Scharnier zwischen Subkultur und Nazi-Politik
Standardwerk zum RechtsRock in Deutschland und Europa erschienen
Als eines der wichtigsten Instrumente zur Rekrutierung rechtsradikaler und neofaschistischer SympathisantInnen ist vor allem seit Ende der 80er Jahre in der Folge der deutschen Wiedervereinigung der RechtsRock anzusehen. Im Zentrum steht dabei auch heute noch eine Skinhead-Szene, in deren Umfeld zahlreiche Bands entstanden sind.
An Deutlichkeit fehlt es den Texten der Rechtsbands nicht: sie sind gewaltverherrlichend, zutiefst rassistisch, sexistisch, antisemitisch etc. In vielen - vor allem ländlichen - Regionen haben Neonazis und Skins mit ihren musikalischen Aktivitäten durchaus so etwas wie eine kulturelle Hegemonie erreicht. Ein ausgefeiltes und aktives Netz von Plattenfirmen, Vertrieben, Skinzines, Internetseiten unterstützt diese Bemühungen und zahlreiche Klamottenläden sorgen dafür, dass eine Verbundenheit auch modisch erkennbar wird.

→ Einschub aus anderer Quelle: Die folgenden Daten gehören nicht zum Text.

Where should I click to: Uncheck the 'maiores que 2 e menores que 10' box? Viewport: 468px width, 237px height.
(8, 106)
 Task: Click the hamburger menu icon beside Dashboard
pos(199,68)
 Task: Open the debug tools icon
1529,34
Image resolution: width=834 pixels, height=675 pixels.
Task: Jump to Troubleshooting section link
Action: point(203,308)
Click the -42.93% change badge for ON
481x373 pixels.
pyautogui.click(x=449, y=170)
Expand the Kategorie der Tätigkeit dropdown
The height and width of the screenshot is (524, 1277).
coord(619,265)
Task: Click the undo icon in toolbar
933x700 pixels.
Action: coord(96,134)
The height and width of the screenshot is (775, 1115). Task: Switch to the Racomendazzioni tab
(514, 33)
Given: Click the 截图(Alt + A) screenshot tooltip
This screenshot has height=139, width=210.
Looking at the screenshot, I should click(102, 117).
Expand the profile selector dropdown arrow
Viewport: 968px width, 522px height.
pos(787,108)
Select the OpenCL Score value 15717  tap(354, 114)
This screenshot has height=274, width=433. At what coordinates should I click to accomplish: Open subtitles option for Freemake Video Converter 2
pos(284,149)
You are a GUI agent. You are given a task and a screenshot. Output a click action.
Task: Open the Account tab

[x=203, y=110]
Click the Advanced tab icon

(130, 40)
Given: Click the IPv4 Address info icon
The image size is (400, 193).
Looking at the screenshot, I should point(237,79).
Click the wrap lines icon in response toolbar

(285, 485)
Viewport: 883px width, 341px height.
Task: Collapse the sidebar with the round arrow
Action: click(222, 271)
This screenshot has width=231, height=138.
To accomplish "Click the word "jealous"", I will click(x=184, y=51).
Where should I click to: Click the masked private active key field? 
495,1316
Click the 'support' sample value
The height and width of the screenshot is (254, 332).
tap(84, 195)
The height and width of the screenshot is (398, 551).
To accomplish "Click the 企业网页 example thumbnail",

Fast 550 Seiten zum Phänomen RechtsRock haben Christian Dornbusch von der Arbeitsstelle Neonazismus der Fachhochschule Düsseldorf und Jan Raabe vom Verein Argumente und Kultur gegen Rechts aus Bielefeld zusammengestellt. Das von ihnen herausgegebene Buch "RechtsRock. Bestandsaufnahme und Gegenstrategien" liefert in einer Art Lexikon ein umfassendes Verzeichnis von RechtsRock-Bands und den davon nicht zu trennenden deutschsprachigen Fanzines. Allein dieses Verzeichnis - in denen mehrere hundert Bands und Zines erfasst sind - lässt ahnen, wie tief der RechtsRock heute in einer jugendkulturellen Szene verbreitet und verankert ist. Die Recherchen im Bereich Bestandsaufnahme bewegen sich allesamt auf hohem Niveau und inhaltlich decken die AutorInnen eine breite Palette von Fragestellungen ab. Umfang und Kompetenz der AutorInnen machen das in der Reihe antifaschistischer Texte beim Unrast-Verlag erschienene Buch zu einen unverzichtbaren Standardwerk.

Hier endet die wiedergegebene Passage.